Achates to Conyngham: Please make your own arrangements for taking French convoy with you to-night.
Achates to Conyngham: What time do you propose leaving with French convoy to-night?
Conyngham to Achates: About 5 P.M. in order to arrive in Brest to-night.
Devonport Commander-in-chief to Conyngham: Proceed in execution Admiralty orders Achates having relieved you. Submarine activity in Lat. 48.41, Long. 4.51.
The Aubrietia had already given warning of the danger referred to in the last words of this final message. It had been flashing the news in this way:
1.15 P.M. Aubrietia to Conyngham: Submarine sighted 49.30 N 6.8 W. Sighted submarine on surface. Speed is not enough. Course south-west by south magnetic.
1.30 P.M. Conyngham to Achates: Aubrietia to all men-of-war and Land's End. Chasing submarine on the surface 49.30 N 6.8 W, course south-west by south. Waiting to get into range. He is going faster than I can.
2.00 P.M. Aubrietia to all men-of-war. Submarine submerged 49.20 N 6.12 W. Still searching.

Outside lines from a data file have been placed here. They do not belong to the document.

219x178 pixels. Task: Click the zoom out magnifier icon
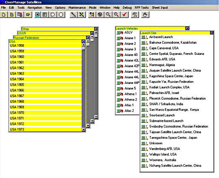[x=108, y=15]
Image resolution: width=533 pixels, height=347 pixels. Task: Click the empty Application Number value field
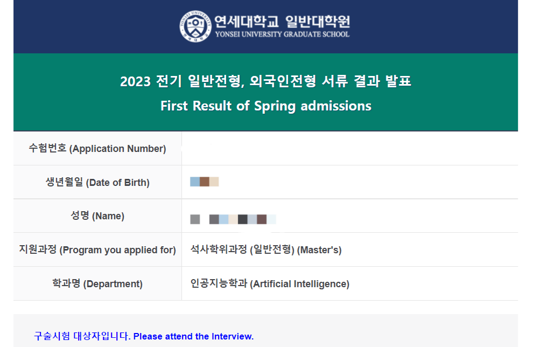point(349,149)
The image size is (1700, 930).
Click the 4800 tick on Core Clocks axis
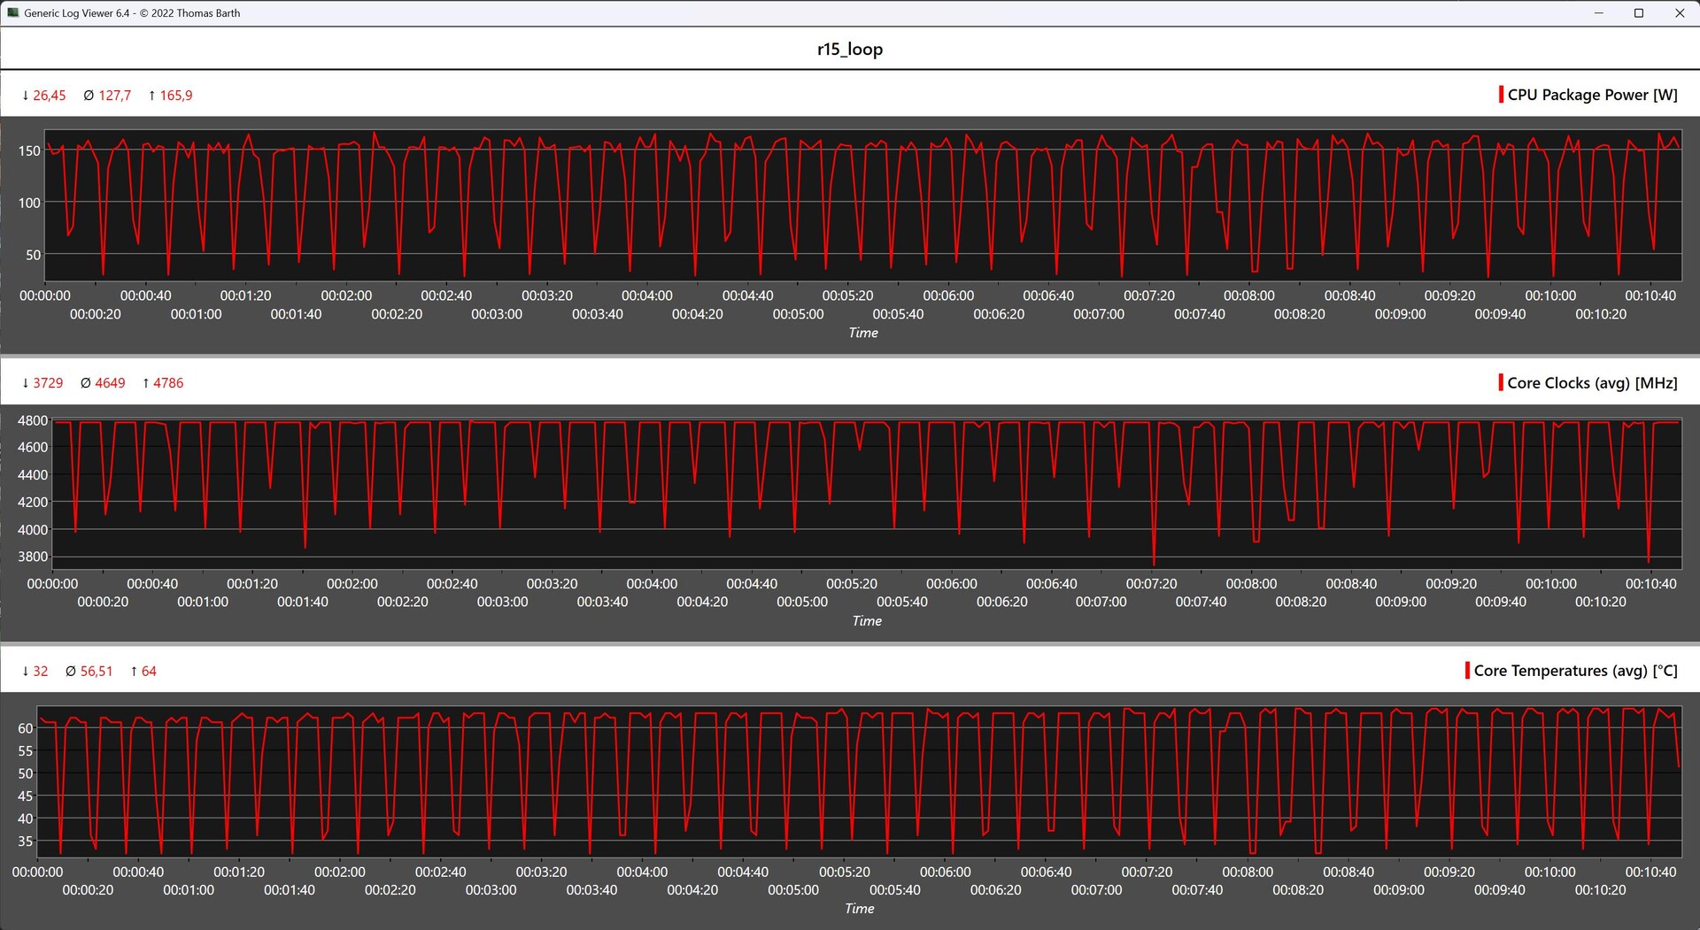click(33, 420)
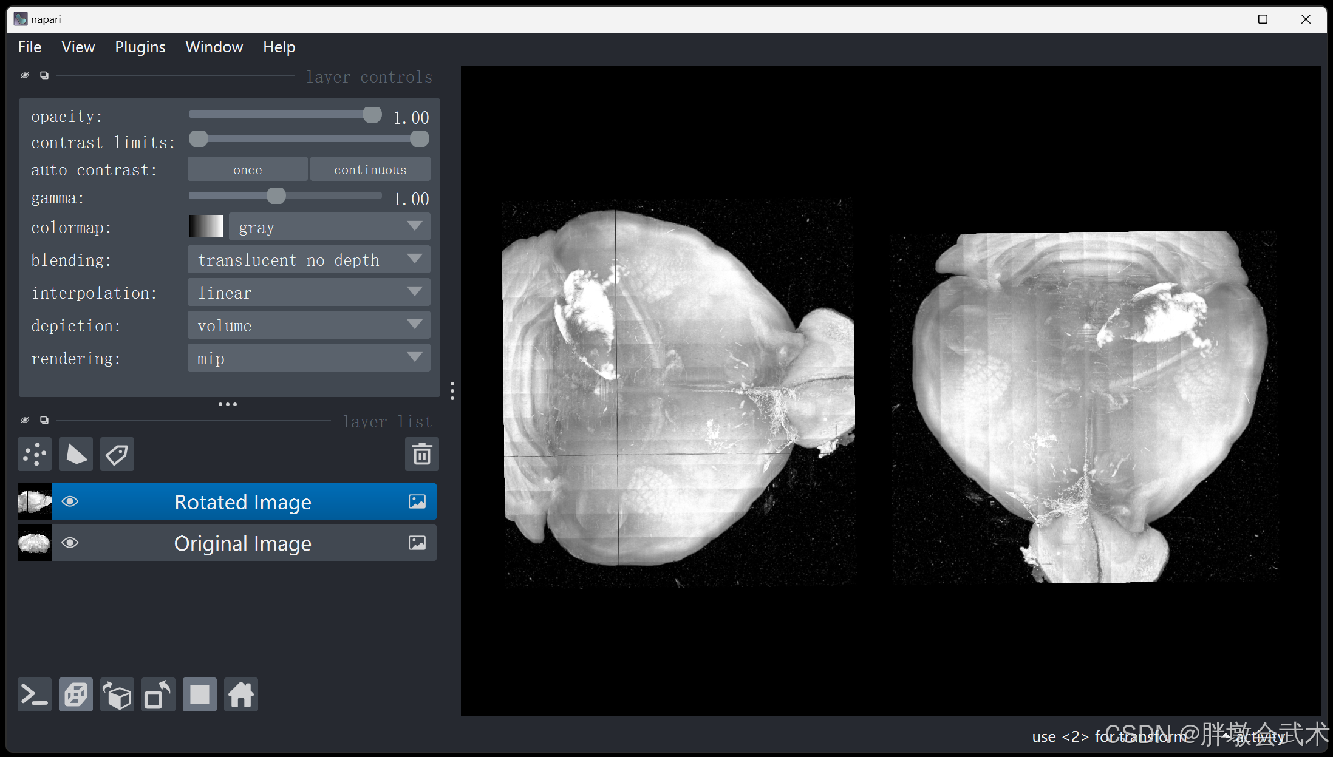Expand the blending mode dropdown
This screenshot has width=1333, height=757.
pos(309,260)
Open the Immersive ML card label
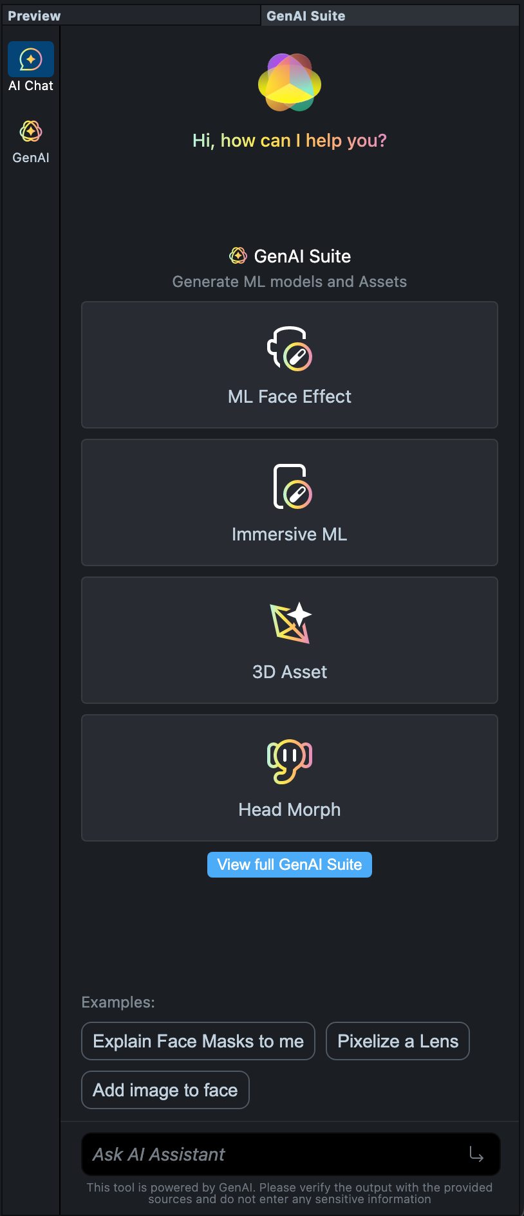The height and width of the screenshot is (1216, 524). pyautogui.click(x=290, y=534)
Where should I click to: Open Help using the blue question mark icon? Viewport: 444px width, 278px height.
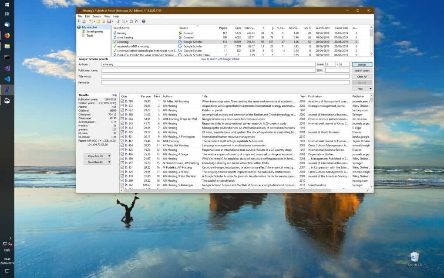[x=144, y=21]
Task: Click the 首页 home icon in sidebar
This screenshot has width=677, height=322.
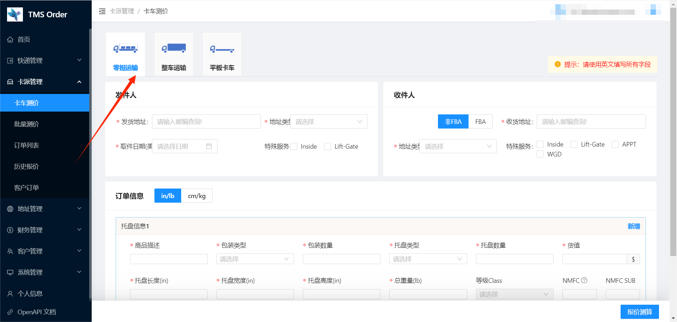Action: pyautogui.click(x=10, y=40)
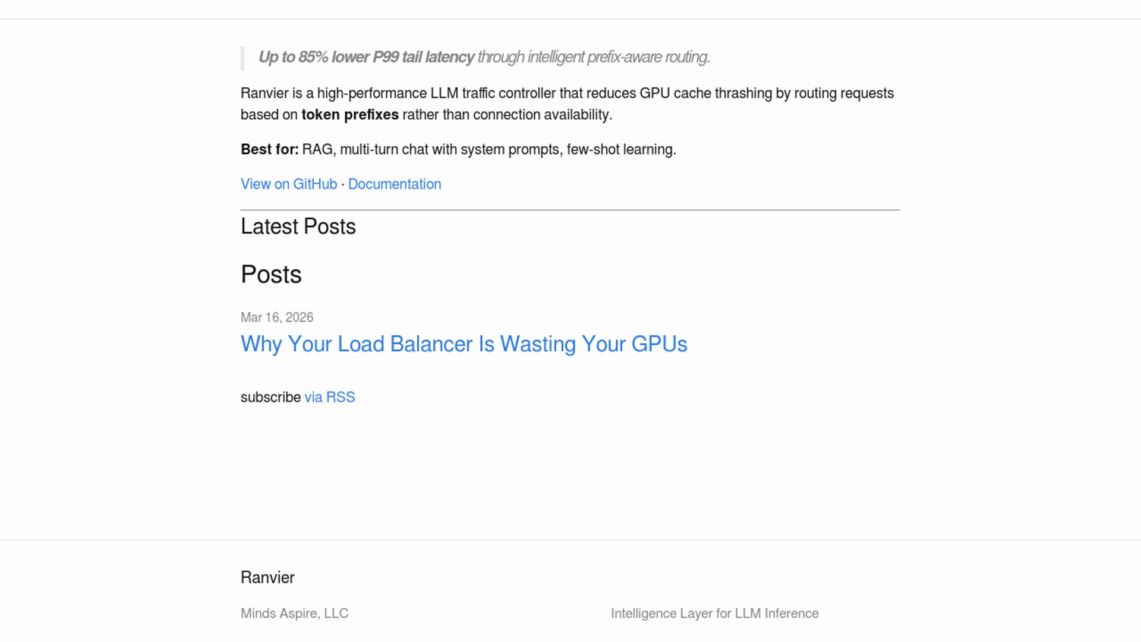Click the Ranvier footer title
This screenshot has width=1141, height=642.
(267, 578)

The fact that nothing more was seen of that submarine may possibly detract from the thrill of the experience, but in describing the operations of this convoy I am not attempting to tell a story of wild adventure, but merely to set forth what happened ninety-nine out of a hundred times. What made destroyer work so exasperating was that, in the vast majority of cases, the option of fighting or not fighting lay with the submarine. Had the submarine decided to approach and attack the convoy, the chances would have been more than even that it would have been destroyed. In accordance with its usual practice, however, it chose to submerge, and that decision ended the affair for the moment. This was the way in which merchant ships were protected. At the time this submarine was sighted it was headed directly for this splendid aggregation of cargo vessels; had not the Aubrietia discovered it and had not one of the American destroyers started in pursuit, the U-boat would have made an attack and possibly would have sent one or more ships to the bottom. The chief business of the escorting ships, all through the war, was this unspectacular one of chasing the submarines away; and for every under-water vessel actually destroyed there were hundreds of experiences such as the one which I have just described.
The rest of this trip was uneventful. Two American destroyers escorted H.M.S. Cumberland—the ocean escort which had accompanied the convoy from Sydney—to Devonport; the rest of the American escort took its quota of merchantmen into Brest, and from that point sailed back to Queenstown, whence, after three or four days in port, it went out with another convoy. This was the routine which was repeated until the end of the war.